● **RECORDS**
========================================================================

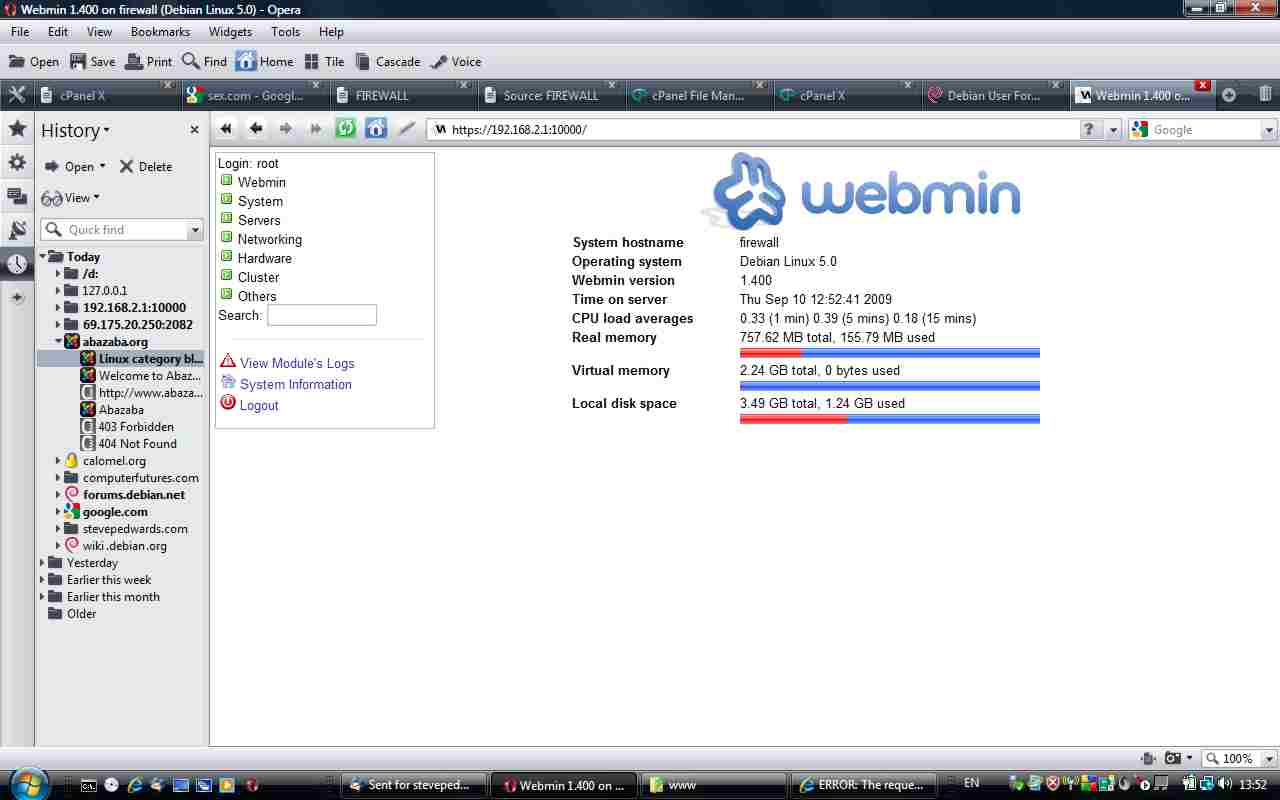The image size is (1280, 800).
Task: Click the new tab plus icon
Action: (1229, 95)
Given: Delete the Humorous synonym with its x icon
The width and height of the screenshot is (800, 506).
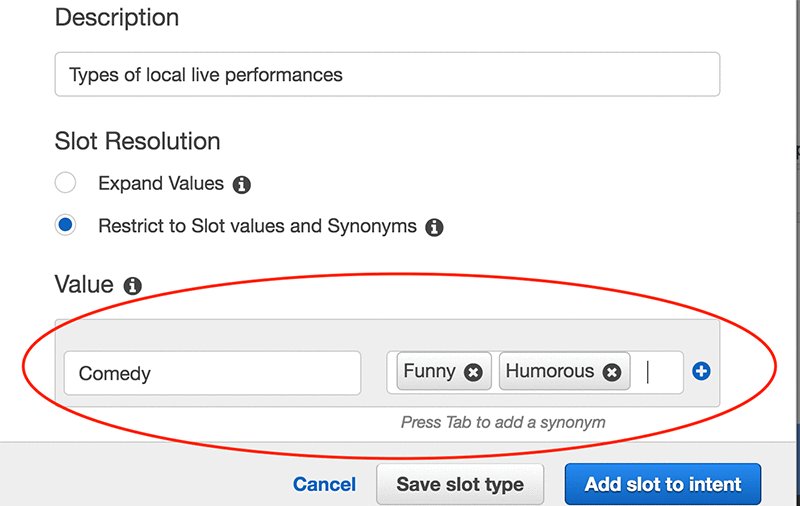Looking at the screenshot, I should click(x=612, y=372).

========================================================================

● **PROMPT**
The response should be the lines from the one containing "Given: Delete the" through the final line of the records, reproduced exactly and with every picture left out.

● **TASK RESULT**
Given: Delete the Humorous synonym with its x icon
The width and height of the screenshot is (800, 506).
Looking at the screenshot, I should click(x=612, y=372).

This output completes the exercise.